Key Feature 1: In any woman with vaginal bleeding, rule out pregnancy.
Skill: Clinical Reasoning
Phase: Hypothesis generation, Diagnosis
Quite simply, history and physical examination are not able to rule out pregnancy with absolute certainty, and because the underlying pathology can be serious (ex: ectopic pregnancy), and because a urine dip for B-hCG is such a cheap, not at all uncomfortable, and swift test to do, there is little harm in doing one even if the pretest probability is low. Better safe than sorry. In a previous post I also mentioned the importance of doing a urine dip to rule out pregnancy in the setting of abdominal pain as well, and the same reasoning holds.

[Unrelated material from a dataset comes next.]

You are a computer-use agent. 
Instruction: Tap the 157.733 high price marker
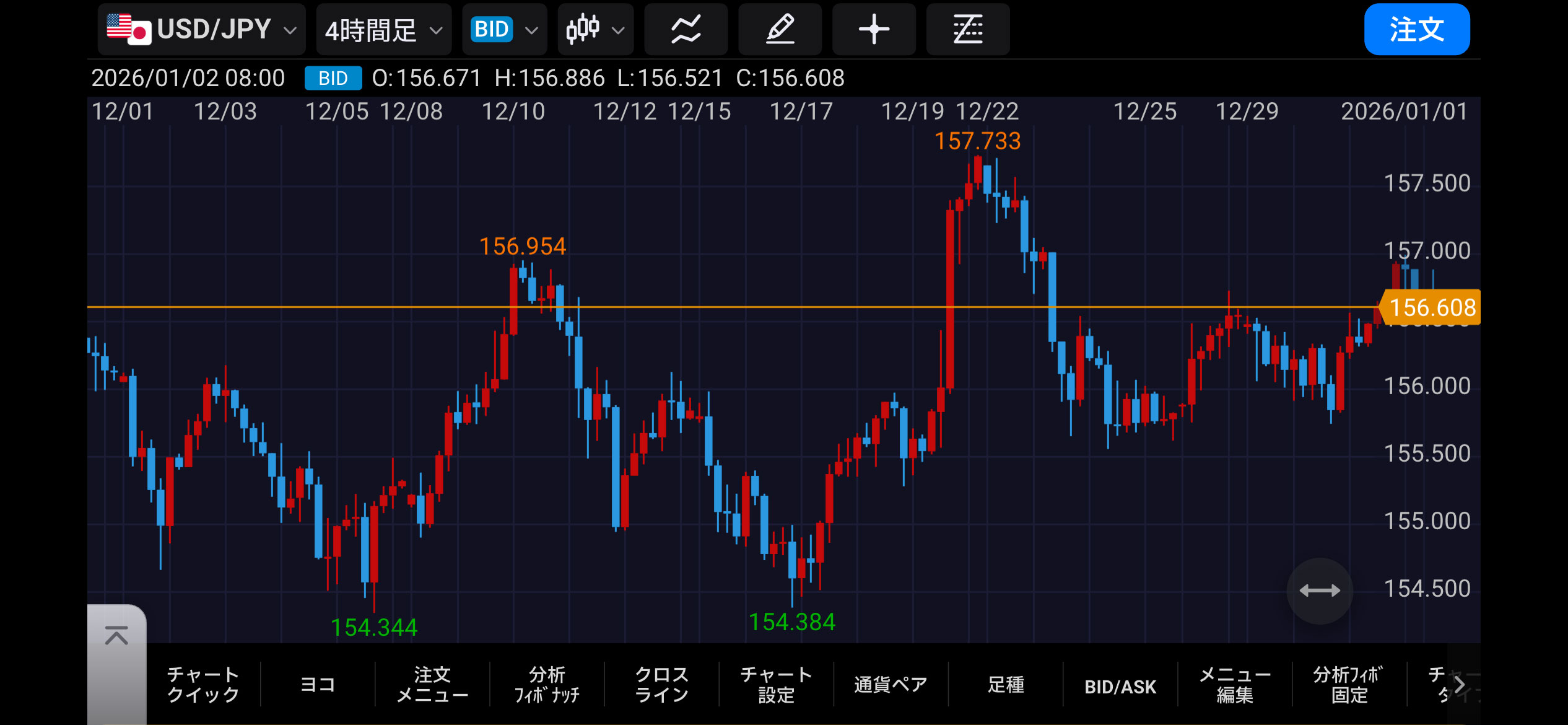point(977,141)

The woman who is found to be pregnant pretty much has a whole other differential diagnosis to consider for vaginal bleeding or for abdominal pain, along with the differential diagnosis one would consider in the patient who is not pregnant. Furthermore, knowing a woman is pregnant may affect management. Ruling out pregnancy is certainly important to do before hunting down a source of abdominal pain with imaging that has a high quantity of radiation such as a CT scan, and which could be teratogenic to a developing embryo or fetus. As well, in the setting of vaginal bleeding, considering the need to give Rh immunoglobulin could be life-saving, or in the setting of dehydration, knowing the patient is pregnant could change your choice of maintenance fluid from the default normal saline for everyone to 5% dextrose infused in half normal saline (ensuring the developing embryo/fetus continues to receive a steady supply of energy). There are lots of little things to consider when you're treating two people instead of the obvious one, so just dip the dang urine and call it day.